It was 3 a.m. and there was still work to be done. Or maybe it always feels that way to anyone working in the world of algorithms and code. A group of data experts — some from government agencies, others from online media — had been hacking away by the glow of their laptops for the past 18 hours. Only this time it wasn’t building digital graphics for the Education Department or analyzing poverty data for the Census Bureau.
They were working for nonprofits that could not afford their services.
The 36-hour hackathon, held last March in the District, was organized by the recently incorporated nonprofit DataKind that looks to match nonprofits with data experts to help improve the work of charities.
By the end of the night, one child advocacy nonprofit turned a spreadsheet of data into an interactive map that shows the well-being of children by neighborhood in the District. An environmental foundation learned to use Google analytics and other software tools to understand the effectiveness of its national volunteer event. An organization that provides financial reports for charities discovered that it could not construct a model that forecasts the success or failure of a nonprofit strictly based on financial indicators.
These “DataDives,” as DataKind calls them, are responses to a big data movement that is forcing grantmakers and nonprofits to consider investing in people who can make sense of the numbers to improve operations.
“The ability to collect numerical data is so common that any hopes the nonprofit or philanthropic realm had of being immune are gone,” said Lucy Bernholz, managing director at Arabella Advisors, a philanthropy consulting firm.

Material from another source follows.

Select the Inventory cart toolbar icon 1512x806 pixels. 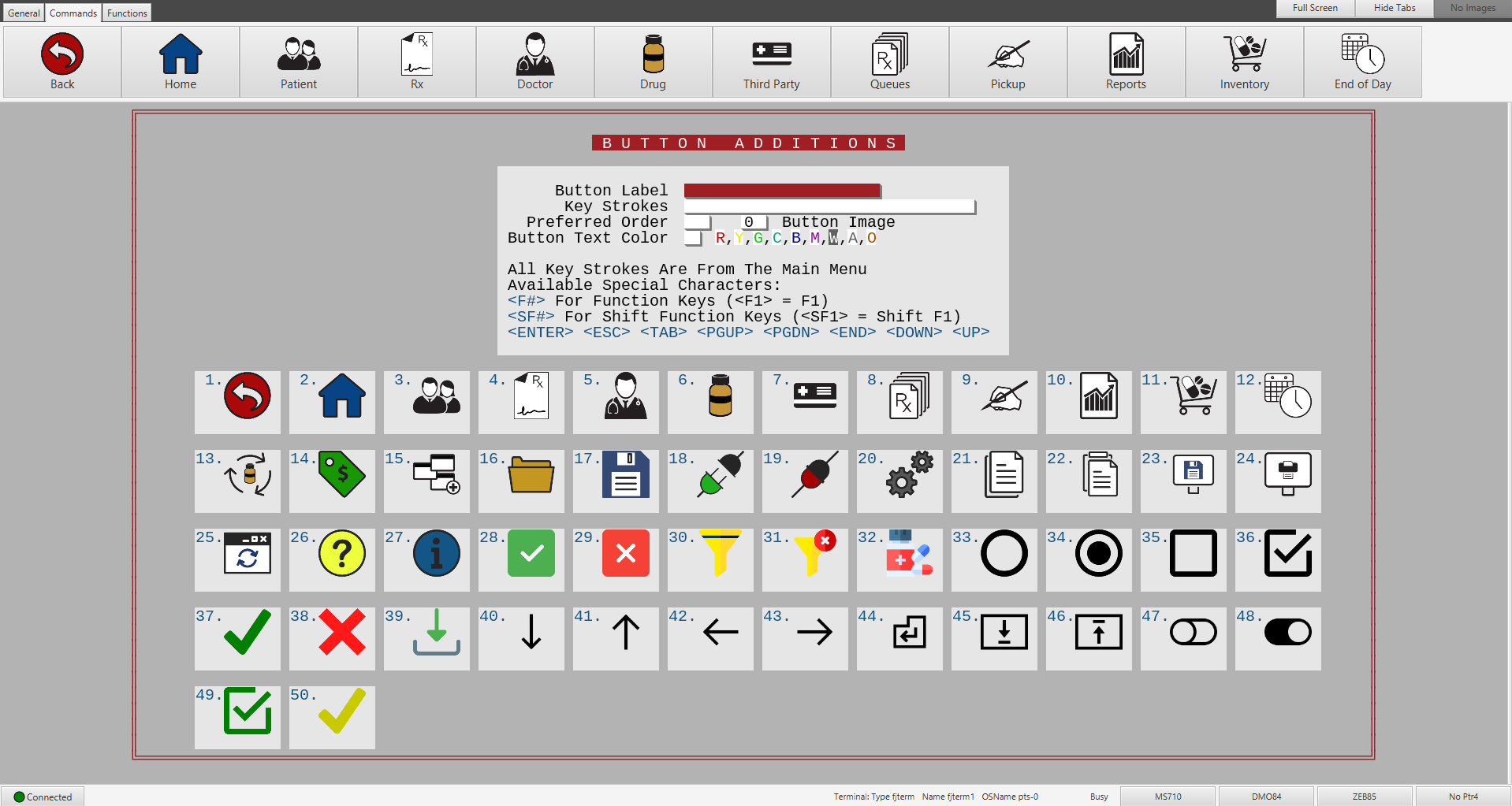1244,61
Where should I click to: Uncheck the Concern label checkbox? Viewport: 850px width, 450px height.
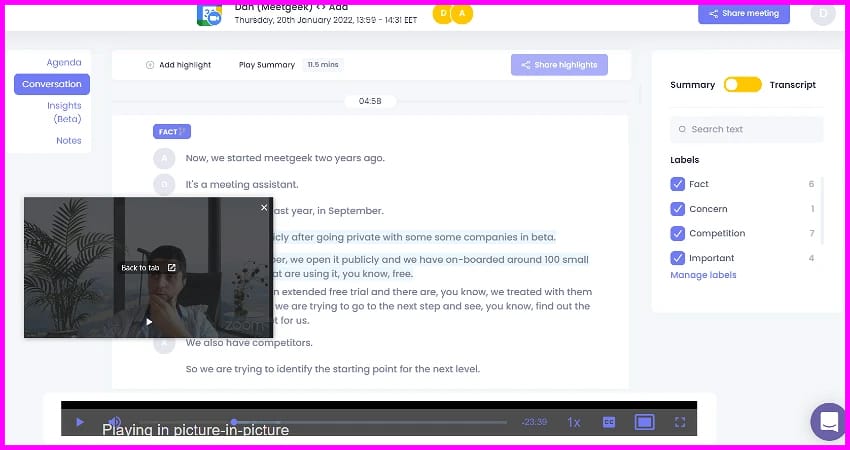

Nonprofit leader HyeSook Chung knows she isn’t immune. As the executive director of a child advocacy organization, D.C. Action for Children, Chung was eager to apply for the DataDive with hopes of fixing a recurring problem with the reports on the well-being of children it released: No one was using them.
She discovered that a more interactive approach was needed.
“We wanted the data to come alive,” but no one on the staff had the necessary expertise, Chung said.
When she received an e-mail from a foundation announcing a DataDive coming to the District, she applied, and her nonprofit was selected as one of three to participate.
Nearly 120 data experts, who heard about the event through social media or colleagues, showed up, laptops in tow, to tackle the issues.
D.C. Action for Children “had all this interesting data, but it was just rows on a column,” said Drew Conway, co-founder of DataKind. “They didn’t know how to tell the story.”
By the end of the event, the data experts, some from The Washington Post’s technology team, created an online map in which child welfare statistics pop up as when viewers roll their cursors over various neighborhoods in the District.
“Everyone talks about the stereotypes of the wards, but this map shows that kids aren’t thriving because the neighborhoods aren’t thriving,” Chung said. “I can’t put a dollar amount on the brains we inherited in those 36 hours. They are like our lost soul partners.”
The Annie E. Casey Foundation awarded D.C. Action for Children with a $25,000 grant to enhance the map further, with plans to make it publicly accessible in November. Chung said she hopes to raise more money to hire a full-time data expert.
She and the data team from the hackathon now organize happy hours each month to socialize.
“I am getting into this data world, and I’m all for it,” Chung said.